[Collection entries]
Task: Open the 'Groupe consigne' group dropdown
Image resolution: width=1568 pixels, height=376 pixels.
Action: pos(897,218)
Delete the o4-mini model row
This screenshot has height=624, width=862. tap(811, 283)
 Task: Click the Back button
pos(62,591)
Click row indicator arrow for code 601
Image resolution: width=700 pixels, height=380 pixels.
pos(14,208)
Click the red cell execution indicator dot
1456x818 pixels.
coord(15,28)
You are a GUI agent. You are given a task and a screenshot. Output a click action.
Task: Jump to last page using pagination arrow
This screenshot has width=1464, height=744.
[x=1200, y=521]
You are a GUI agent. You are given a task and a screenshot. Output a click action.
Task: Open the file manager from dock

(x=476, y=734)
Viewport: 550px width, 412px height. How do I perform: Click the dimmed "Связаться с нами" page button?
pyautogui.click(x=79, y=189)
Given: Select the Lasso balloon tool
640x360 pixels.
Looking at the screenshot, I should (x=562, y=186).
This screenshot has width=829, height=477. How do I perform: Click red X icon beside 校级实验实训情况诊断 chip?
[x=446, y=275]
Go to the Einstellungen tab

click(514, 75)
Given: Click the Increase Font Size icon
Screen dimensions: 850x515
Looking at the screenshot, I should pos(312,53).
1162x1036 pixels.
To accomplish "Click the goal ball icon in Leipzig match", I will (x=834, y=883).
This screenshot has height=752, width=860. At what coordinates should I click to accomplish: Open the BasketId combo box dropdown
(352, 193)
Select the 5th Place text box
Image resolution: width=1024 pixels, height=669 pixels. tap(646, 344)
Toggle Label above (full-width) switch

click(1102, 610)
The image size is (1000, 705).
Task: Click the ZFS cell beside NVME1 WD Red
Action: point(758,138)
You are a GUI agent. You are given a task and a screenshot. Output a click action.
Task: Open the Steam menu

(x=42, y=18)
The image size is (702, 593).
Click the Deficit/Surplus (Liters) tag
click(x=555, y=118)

What is expected - Write the entries out once more, exactly as they were given.

Solution to this exercise -
Task: Open the 'Groupe consigne' group dropdown
Image resolution: width=1568 pixels, height=376 pixels.
Action: pos(897,218)
Delete the o4-mini model row
This screenshot has height=624, width=862. tap(811, 283)
 Task: Click the Back button
pos(62,591)
Click row indicator arrow for code 601
Image resolution: width=700 pixels, height=380 pixels.
pos(14,208)
Click the red cell execution indicator dot
1456x818 pixels.
coord(15,28)
You are a GUI agent. You are given a task and a screenshot. Output a click action.
Task: Jump to last page using pagination arrow
This screenshot has width=1464, height=744.
[x=1200, y=521]
You are a GUI agent. You are given a task and a screenshot. Output a click action.
Task: Open the file manager from dock

(x=476, y=734)
Viewport: 550px width, 412px height. How do I perform: Click the dimmed "Связаться с нами" page button?
pyautogui.click(x=79, y=189)
Given: Select the Lasso balloon tool
640x360 pixels.
Looking at the screenshot, I should (x=562, y=186).
This screenshot has width=829, height=477. How do I perform: Click red X icon beside 校级实验实训情况诊断 chip?
[x=446, y=275]
Go to the Einstellungen tab

click(514, 75)
Given: Click the Increase Font Size icon
Screen dimensions: 850x515
Looking at the screenshot, I should pos(312,53).
1162x1036 pixels.
To accomplish "Click the goal ball icon in Leipzig match", I will (x=834, y=883).
This screenshot has height=752, width=860. At what coordinates should I click to accomplish: Open the BasketId combo box dropdown
(352, 193)
Select the 5th Place text box
Image resolution: width=1024 pixels, height=669 pixels. tap(646, 344)
Toggle Label above (full-width) switch

click(1102, 610)
The image size is (1000, 705).
Task: Click the ZFS cell beside NVME1 WD Red
Action: point(758,138)
You are a GUI agent. You are given a task and a screenshot. Output a click action.
Task: Open the Steam menu

(x=42, y=18)
The image size is (702, 593).
Click the Deficit/Surplus (Liters) tag
click(x=555, y=118)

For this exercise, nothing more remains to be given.